The Tories, also on the same old track at their Conference, ‘sound money or run out of money under Labour’, will, apparently, ‘always protect public services’ (yes Jeremy Hunt actually said that), but they are ‘always honest about the taxes that pay for them.’ Just those few words are instructive about their intentions.
This of course is nothing new. We can trace this neoliberal narrative way back to the 70s and Callaghan’s Labour government. However, George Osborne with his Thatcherite credentials gave us an austerity package that cut spending on public infrastructure and services, cut welfare spending, imposing sanctions and other destructive mechanisms wrecking people’s lives, whilst at the same time creating a fractured and divided society. The pandemic brought home to the nation the terrible consequences of those cuts to spending and we are still paying the price.
Putting it politely, the nation is being stuffed by politicians fixated on fiscal discipline to serve their own political objectives or prove they are fiscally responsible. Instead of using the power of the public purse to rebuild a fairer Britain, oversee a more equitable distribution of real resources and a green transition through targeted spending, taxation and legislative policies, what we have, as Matt Kennard describes in his book ‘Silent Coup’, is the unstoppable rise of global corporate power, with the full compliance of government. With both Labour and Tory promising yet more partnerships with big business in one way or another, the die is being cast.
In a saner world, where democracy counted and where the government put the interests of its citizens and the planet first, before those of its corporate mates, we could do so much better.
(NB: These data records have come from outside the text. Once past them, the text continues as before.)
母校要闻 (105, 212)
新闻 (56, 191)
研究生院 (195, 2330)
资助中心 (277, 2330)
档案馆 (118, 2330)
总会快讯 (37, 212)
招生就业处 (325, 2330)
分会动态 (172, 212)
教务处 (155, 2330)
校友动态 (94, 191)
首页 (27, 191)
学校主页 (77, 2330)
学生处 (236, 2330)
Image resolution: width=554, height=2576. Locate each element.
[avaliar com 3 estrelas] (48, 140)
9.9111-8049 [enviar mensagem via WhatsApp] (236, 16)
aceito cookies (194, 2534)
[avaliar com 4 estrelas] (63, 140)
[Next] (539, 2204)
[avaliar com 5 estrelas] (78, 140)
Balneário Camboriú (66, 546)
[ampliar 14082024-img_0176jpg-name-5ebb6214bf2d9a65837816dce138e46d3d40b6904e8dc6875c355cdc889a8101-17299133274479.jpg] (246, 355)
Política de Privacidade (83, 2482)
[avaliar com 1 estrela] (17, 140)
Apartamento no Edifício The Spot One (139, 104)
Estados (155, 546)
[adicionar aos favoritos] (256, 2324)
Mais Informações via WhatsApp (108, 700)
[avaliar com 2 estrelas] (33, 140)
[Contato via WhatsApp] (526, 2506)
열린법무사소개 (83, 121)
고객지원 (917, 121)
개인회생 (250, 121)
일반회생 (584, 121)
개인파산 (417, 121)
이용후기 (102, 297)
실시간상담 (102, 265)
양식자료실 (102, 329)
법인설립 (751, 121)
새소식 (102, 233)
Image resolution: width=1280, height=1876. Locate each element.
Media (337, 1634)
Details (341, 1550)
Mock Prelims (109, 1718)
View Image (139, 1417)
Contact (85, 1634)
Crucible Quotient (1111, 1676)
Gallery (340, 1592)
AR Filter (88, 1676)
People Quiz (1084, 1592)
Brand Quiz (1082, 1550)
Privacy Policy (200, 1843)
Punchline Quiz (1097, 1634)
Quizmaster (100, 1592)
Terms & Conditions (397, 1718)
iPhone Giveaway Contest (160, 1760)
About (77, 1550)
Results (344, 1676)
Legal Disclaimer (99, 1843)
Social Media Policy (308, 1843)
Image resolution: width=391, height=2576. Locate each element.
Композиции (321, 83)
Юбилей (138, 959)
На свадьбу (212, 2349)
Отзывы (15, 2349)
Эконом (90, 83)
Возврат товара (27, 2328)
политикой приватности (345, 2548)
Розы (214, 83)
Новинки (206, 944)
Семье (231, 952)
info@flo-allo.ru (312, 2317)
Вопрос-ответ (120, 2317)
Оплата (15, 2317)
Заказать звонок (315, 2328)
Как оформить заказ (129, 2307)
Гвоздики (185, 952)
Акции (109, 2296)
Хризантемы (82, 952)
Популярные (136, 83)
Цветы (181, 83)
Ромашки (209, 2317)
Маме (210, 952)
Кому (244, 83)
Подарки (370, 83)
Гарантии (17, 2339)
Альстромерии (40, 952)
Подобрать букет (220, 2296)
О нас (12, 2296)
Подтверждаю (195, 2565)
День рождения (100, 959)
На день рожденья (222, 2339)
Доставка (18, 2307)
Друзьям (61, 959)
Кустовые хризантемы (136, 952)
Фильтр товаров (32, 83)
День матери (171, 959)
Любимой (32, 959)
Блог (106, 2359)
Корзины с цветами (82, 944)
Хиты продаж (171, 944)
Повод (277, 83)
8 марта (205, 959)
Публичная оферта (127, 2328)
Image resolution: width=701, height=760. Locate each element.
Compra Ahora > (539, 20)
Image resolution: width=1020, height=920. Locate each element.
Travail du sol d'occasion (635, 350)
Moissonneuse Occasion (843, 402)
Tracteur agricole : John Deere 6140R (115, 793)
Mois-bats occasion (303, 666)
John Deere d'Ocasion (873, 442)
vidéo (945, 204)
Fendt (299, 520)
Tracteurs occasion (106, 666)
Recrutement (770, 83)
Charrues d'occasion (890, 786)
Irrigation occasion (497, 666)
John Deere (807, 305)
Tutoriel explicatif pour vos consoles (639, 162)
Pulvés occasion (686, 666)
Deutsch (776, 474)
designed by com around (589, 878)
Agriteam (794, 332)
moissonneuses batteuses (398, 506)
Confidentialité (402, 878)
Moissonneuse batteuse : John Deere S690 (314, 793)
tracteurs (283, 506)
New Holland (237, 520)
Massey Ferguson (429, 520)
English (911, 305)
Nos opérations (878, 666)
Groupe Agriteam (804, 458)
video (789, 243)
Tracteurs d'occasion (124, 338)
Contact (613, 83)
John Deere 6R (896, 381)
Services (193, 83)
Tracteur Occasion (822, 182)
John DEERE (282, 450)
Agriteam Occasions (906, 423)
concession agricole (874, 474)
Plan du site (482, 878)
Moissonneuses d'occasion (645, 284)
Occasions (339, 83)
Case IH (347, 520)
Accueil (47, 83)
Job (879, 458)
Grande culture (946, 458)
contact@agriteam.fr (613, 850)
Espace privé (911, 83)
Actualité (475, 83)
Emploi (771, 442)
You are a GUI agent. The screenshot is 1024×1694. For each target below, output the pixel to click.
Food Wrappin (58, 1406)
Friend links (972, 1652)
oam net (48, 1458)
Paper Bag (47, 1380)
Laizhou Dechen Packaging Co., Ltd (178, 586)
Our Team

The heart of change lies in understanding the power of the pound. And yet we seem incapable of even engaging with monetary reality, not even to ensure a future for our children.
Every day the evidence piles up about what happens when governments use the lie of scarcity of money to excuse their cuts to spending or to delay action. From a collapsing NHS and social care system, schools and other public buildings that are falling down due to faulty construction and lack of adequate maintenance, local authorities facing bankruptcy and all that means for local service provision, food banks, rising homelessness, the list goes on. And still the lies just keep spewing from their mouths.
Political manoeuvring to discredit the party in power or the party in waiting, while Rome burns, is the name of the game. Not only is it shameless and shameful, it is a political choice unconnected to the state of the public finances. That surely should be the wake-up call for all.
When all is said and done, the tax and spend model is destroying the infrastructure that sustains a functioning economy and is, to be frank, killing people. And yet politicians are doubling down on that narrative as if there were no alternative.
An understanding of the power of the pound, the role of government as currency issuer, imposer of taxes and legislator is the starting place. But, at heart, it is the political decisions that derive from that monetary framework that really count. Is it so hard to understand that the real constraints to spending are not financial but real resources, followed by the decisions about how and to whom they are distributed to create equity and address the key challenges we face? On current experience, we have seen exactly how that system works for the richest and most powerful.
Regrettably, it is clear how the political establishment views citizens. Outside of their inclusive rhetoric at election or Conference time, we are just expendable pieces on a chess board, pawns in the great neoliberal game of securing power and wealth for the few.